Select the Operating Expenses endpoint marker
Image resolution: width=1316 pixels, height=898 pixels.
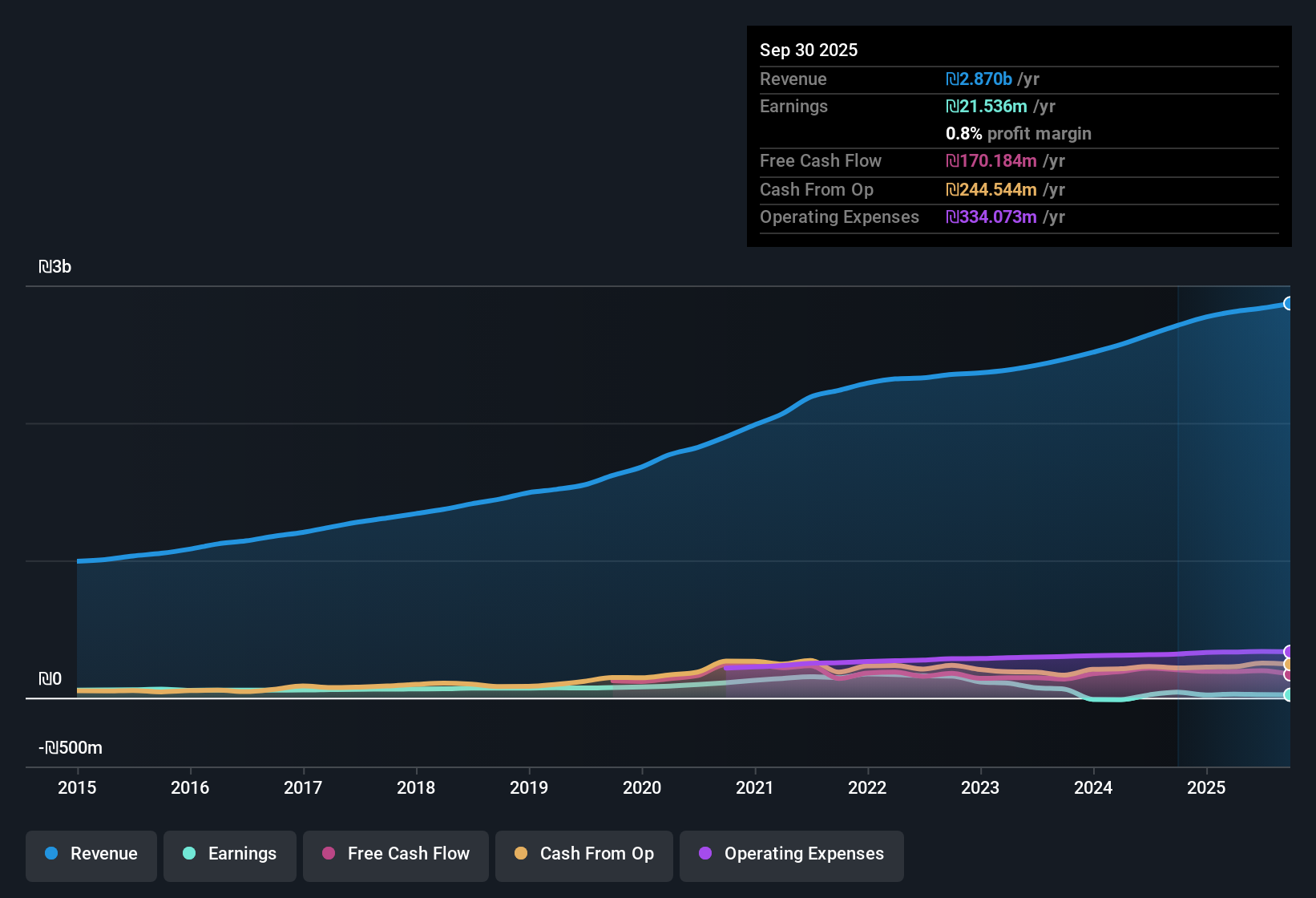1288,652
==
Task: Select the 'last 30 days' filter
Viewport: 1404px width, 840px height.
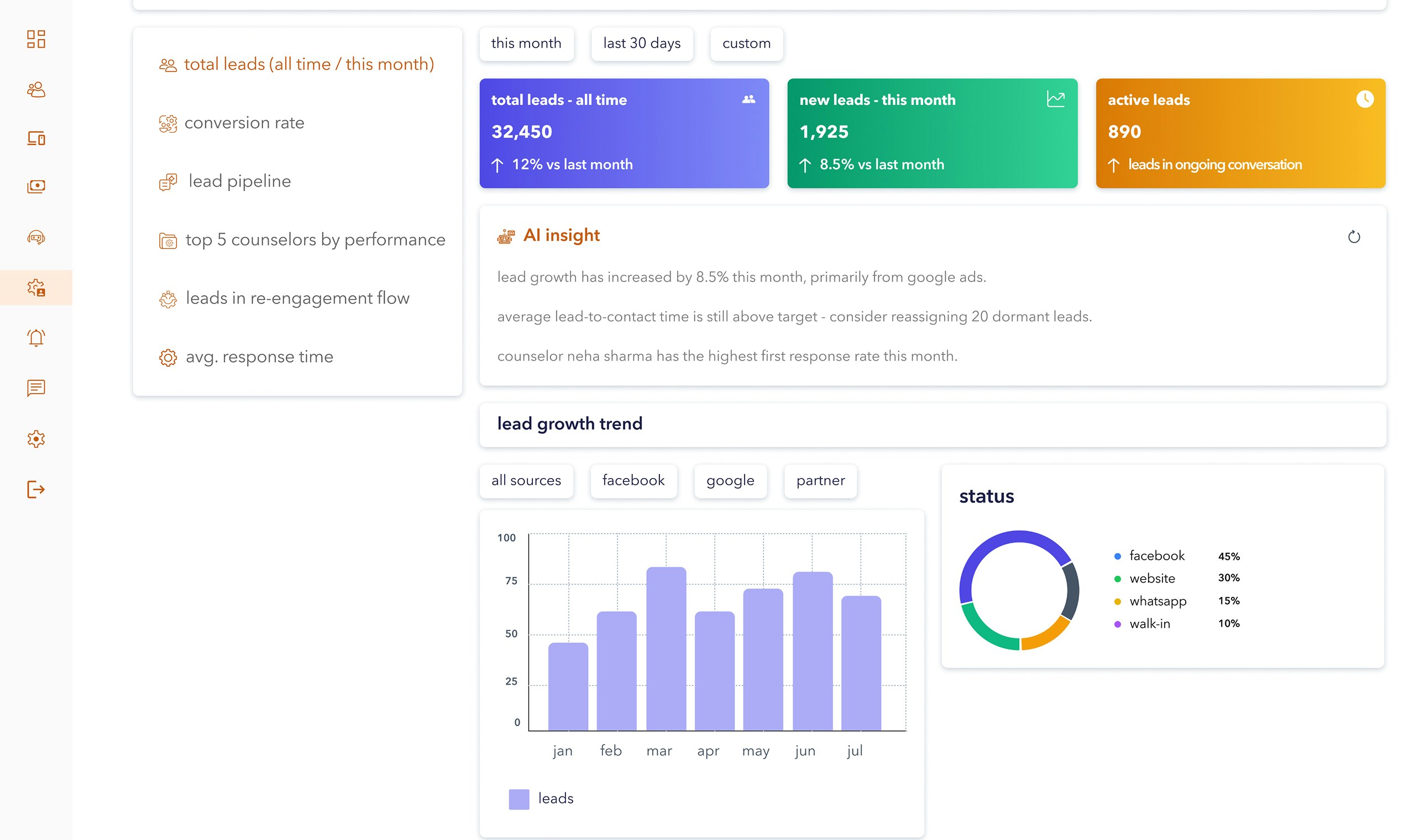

◆ WHAT NEEDS TO BE DONE ◆
Format the lines beginning with the one that contains "Task: Select the 'last 30 days' filter" and ending after the one that contains "Viewport: 1404px width, 840px height." as a Markdown table with the columns n and Line, one numbered row per line, skipping blank lines.

◆ FULL ANSWER ◆
| n | Line |
|---|---|
| 1 | Task: Select the 'last 30 days' filter |
| 2 | Viewport: 1404px width, 840px height. |